GIVEN RECORDS

== == ==

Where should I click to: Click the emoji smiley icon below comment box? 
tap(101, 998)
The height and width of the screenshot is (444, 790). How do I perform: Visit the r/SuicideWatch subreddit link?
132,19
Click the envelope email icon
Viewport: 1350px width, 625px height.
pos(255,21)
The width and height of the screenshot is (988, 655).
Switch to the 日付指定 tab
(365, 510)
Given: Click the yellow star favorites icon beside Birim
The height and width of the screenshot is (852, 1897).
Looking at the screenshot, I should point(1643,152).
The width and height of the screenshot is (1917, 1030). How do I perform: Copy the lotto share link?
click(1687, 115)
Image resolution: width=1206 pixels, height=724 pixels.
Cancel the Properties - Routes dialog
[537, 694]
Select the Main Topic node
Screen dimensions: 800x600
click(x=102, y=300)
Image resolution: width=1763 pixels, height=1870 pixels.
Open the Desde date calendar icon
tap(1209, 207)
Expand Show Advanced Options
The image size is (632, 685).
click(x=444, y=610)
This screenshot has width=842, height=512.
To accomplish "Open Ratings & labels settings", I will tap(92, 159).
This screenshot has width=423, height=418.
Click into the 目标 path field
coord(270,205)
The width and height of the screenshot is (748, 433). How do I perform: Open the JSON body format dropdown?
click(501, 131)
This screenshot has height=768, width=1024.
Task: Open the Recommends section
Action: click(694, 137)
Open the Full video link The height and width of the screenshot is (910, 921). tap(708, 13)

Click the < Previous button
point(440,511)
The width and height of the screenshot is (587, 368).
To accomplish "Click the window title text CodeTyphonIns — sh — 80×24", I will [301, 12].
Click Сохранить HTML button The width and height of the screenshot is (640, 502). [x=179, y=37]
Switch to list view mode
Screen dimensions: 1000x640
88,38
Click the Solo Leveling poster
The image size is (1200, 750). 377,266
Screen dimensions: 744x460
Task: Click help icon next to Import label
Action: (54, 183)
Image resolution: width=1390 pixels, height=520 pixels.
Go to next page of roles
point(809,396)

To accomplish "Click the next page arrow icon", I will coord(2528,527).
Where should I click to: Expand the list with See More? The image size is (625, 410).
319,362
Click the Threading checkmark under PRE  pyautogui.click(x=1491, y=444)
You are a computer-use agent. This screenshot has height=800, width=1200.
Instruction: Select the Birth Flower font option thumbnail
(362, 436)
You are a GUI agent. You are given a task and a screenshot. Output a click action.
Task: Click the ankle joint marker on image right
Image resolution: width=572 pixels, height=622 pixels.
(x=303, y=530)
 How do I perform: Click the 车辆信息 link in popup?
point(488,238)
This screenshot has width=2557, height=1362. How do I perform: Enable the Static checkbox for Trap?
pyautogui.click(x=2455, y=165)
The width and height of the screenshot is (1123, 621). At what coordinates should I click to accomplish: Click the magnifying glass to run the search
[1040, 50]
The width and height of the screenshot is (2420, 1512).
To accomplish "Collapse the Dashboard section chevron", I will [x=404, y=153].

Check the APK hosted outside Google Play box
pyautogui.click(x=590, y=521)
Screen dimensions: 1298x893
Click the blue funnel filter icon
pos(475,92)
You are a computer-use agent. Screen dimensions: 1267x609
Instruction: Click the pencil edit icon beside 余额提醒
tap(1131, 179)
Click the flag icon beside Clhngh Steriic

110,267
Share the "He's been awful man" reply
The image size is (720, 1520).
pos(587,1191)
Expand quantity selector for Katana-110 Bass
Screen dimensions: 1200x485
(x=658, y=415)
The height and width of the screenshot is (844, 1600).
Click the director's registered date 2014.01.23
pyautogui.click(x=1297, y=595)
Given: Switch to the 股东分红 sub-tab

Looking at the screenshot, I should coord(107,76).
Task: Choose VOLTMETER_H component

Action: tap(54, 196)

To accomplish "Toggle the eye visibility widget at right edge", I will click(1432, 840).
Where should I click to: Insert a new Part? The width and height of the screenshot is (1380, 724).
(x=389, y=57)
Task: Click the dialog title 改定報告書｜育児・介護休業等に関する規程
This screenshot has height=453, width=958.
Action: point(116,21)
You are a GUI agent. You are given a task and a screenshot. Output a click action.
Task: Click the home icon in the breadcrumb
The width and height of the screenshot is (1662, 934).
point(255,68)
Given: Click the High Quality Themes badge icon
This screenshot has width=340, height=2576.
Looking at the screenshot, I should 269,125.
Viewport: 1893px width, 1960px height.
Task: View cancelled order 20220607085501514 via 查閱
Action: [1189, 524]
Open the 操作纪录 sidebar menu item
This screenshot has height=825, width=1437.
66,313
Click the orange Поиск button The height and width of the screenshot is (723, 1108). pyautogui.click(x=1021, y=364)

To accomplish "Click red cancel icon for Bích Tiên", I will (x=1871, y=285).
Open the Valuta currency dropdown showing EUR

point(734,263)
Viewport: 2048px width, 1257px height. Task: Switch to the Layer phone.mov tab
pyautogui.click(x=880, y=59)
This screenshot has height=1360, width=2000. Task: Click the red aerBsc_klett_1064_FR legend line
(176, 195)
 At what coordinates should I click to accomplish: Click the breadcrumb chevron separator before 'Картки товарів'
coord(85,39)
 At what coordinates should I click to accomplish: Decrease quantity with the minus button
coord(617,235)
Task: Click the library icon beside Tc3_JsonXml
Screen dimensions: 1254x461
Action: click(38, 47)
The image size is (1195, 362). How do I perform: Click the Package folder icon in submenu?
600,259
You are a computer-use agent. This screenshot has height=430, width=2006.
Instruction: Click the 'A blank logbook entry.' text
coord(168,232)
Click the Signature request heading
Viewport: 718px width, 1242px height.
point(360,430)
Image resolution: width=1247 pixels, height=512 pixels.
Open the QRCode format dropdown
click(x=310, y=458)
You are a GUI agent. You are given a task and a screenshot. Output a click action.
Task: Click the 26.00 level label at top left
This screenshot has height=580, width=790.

== == ==

PROBLEM DETAILS
Rewrite every line of the entries above as a numbered list, leaving out any blank lines.

OUTPUT OF THE EXERCISE
1. Where should I click to: Click the emoji smiley icon below comment box? 
2. tap(101, 998)
3. The height and width of the screenshot is (444, 790). How do I perform: Visit the r/SuicideWatch subreddit link?
4. 132,19
5. Click the envelope email icon
6. Viewport: 1350px width, 625px height.
7. pos(255,21)
8. The width and height of the screenshot is (988, 655).
9. Switch to the 日付指定 tab
10. (365, 510)
11. Given: Click the yellow star favorites icon beside Birim
12. The height and width of the screenshot is (852, 1897).
13. Looking at the screenshot, I should point(1643,152).
14. The width and height of the screenshot is (1917, 1030). How do I perform: Copy the lotto share link?
15. click(1687, 115)
16. Image resolution: width=1206 pixels, height=724 pixels.
17. Cancel the Properties - Routes dialog
18. [537, 694]
19. Select the Main Topic node
20. Screen dimensions: 800x600
21. click(x=102, y=300)
22. Image resolution: width=1763 pixels, height=1870 pixels.
23. Open the Desde date calendar icon
24. tap(1209, 207)
25. Expand Show Advanced Options
26. The image size is (632, 685).
27. click(x=444, y=610)
28. This screenshot has width=842, height=512.
29. To accomplish "Open Ratings & labels settings", I will tap(92, 159).
30. This screenshot has width=423, height=418.
31. Click into the 目标 path field
32. coord(270,205)
33. The width and height of the screenshot is (748, 433). How do I perform: Open the JSON body format dropdown?
34. click(501, 131)
35. This screenshot has height=768, width=1024.
36. Task: Open the Recommends section
37. Action: click(694, 137)
38. Open the Full video link The height and width of the screenshot is (910, 921). tap(708, 13)
39. Click the < Previous button
40. point(440,511)
41. The width and height of the screenshot is (587, 368).
42. To accomplish "Click the window title text CodeTyphonIns — sh — 80×24", I will [301, 12].
43. Click Сохранить HTML button The width and height of the screenshot is (640, 502). [x=179, y=37]
44. Switch to list view mode
45. Screen dimensions: 1000x640
46. 88,38
47. Click the Solo Leveling poster
48. The image size is (1200, 750). 377,266
49. Screen dimensions: 744x460
50. Task: Click help icon next to Import label
51. Action: (54, 183)
52. Image resolution: width=1390 pixels, height=520 pixels.
53. Go to next page of roles
54. point(809,396)
55. To accomplish "Click the next page arrow icon", I will coord(2528,527).
56. Where should I click to: Expand the list with See More? The image size is (625, 410).
57. 319,362
58. Click the Threading checkmark under PRE  pyautogui.click(x=1491, y=444)
59. You are a computer-use agent. This screenshot has height=800, width=1200.
60. Instruction: Select the Birth Flower font option thumbnail
61. (362, 436)
62. You are a GUI agent. You are given a task and a screenshot. Output a click action.
63. Task: Click the ankle joint marker on image right
64. Image resolution: width=572 pixels, height=622 pixels.
65. (x=303, y=530)
66.  How do I perform: Click the 车辆信息 link in popup?
67. point(488,238)
68. This screenshot has width=2557, height=1362. How do I perform: Enable the Static checkbox for Trap?
69. pyautogui.click(x=2455, y=165)
70. The width and height of the screenshot is (1123, 621). At what coordinates should I click to accomplish: Click the magnifying glass to run the search
71. [1040, 50]
72. The width and height of the screenshot is (2420, 1512).
73. To accomplish "Collapse the Dashboard section chevron", I will [x=404, y=153].
74. Check the APK hosted outside Google Play box
75. pyautogui.click(x=590, y=521)
76. Screen dimensions: 1298x893
77. Click the blue funnel filter icon
78. pos(475,92)
79. You are a computer-use agent. Screen dimensions: 1267x609
80. Instruction: Click the pencil edit icon beside 余额提醒
81. tap(1131, 179)
82. Click the flag icon beside Clhngh Steriic
83. 110,267
84. Share the "He's been awful man" reply
85. The image size is (720, 1520).
86. pos(587,1191)
87. Expand quantity selector for Katana-110 Bass
88. Screen dimensions: 1200x485
89. (x=658, y=415)
90. The height and width of the screenshot is (844, 1600).
91. Click the director's registered date 2014.01.23
92. pyautogui.click(x=1297, y=595)
93. Given: Switch to the 股东分红 sub-tab
94. Looking at the screenshot, I should coord(107,76).
95. Task: Choose VOLTMETER_H component
96. Action: tap(54, 196)
97. To accomplish "Toggle the eye visibility widget at right edge", I will click(1432, 840).
98. Where should I click to: Insert a new Part? The width and height of the screenshot is (1380, 724).
99. (x=389, y=57)
100. Task: Click the dialog title 改定報告書｜育児・介護休業等に関する規程
101. This screenshot has height=453, width=958.
102. Action: point(116,21)
103. You are a GUI agent. You are given a task and a screenshot. Output a click action.
104. Task: Click the home icon in the breadcrumb
105. The width and height of the screenshot is (1662, 934).
106. point(255,68)
107. Given: Click the High Quality Themes badge icon
108. This screenshot has width=340, height=2576.
109. Looking at the screenshot, I should 269,125.
110. Viewport: 1893px width, 1960px height.
111. Task: View cancelled order 20220607085501514 via 查閱
112. Action: [1189, 524]
113. Open the 操作纪录 sidebar menu item
114. This screenshot has height=825, width=1437.
115. 66,313
116. Click the orange Поиск button The height and width of the screenshot is (723, 1108). pyautogui.click(x=1021, y=364)
117. To accomplish "Click red cancel icon for Bích Tiên", I will (x=1871, y=285).
118. Open the Valuta currency dropdown showing EUR
119. point(734,263)
120. Viewport: 2048px width, 1257px height. Task: Switch to the Layer phone.mov tab
121. pyautogui.click(x=880, y=59)
122. This screenshot has height=1360, width=2000. Task: Click the red aerBsc_klett_1064_FR legend line
123. (176, 195)
124.  At what coordinates should I click to accomplish: Click the breadcrumb chevron separator before 'Картки товарів'
125. coord(85,39)
126.  At what coordinates should I click to accomplish: Decrease quantity with the minus button
127. coord(617,235)
128. Task: Click the library icon beside Tc3_JsonXml
129. Screen dimensions: 1254x461
130. Action: click(38, 47)
131. The image size is (1195, 362). How do I perform: Click the Package folder icon in submenu?
132. 600,259
133. You are a computer-use agent. This screenshot has height=430, width=2006.
134. Instruction: Click the 'A blank logbook entry.' text
135. coord(168,232)
136. Click the Signature request heading
137. Viewport: 718px width, 1242px height.
138. point(360,430)
139. Image resolution: width=1247 pixels, height=512 pixels.
140. Open the QRCode format dropdown
141. click(x=310, y=458)
142. You are a GUI agent. You are given a task and a screenshot. Output a click action.
143. Task: Click the 26.00 level label at top left
144. This screenshot has height=580, width=790.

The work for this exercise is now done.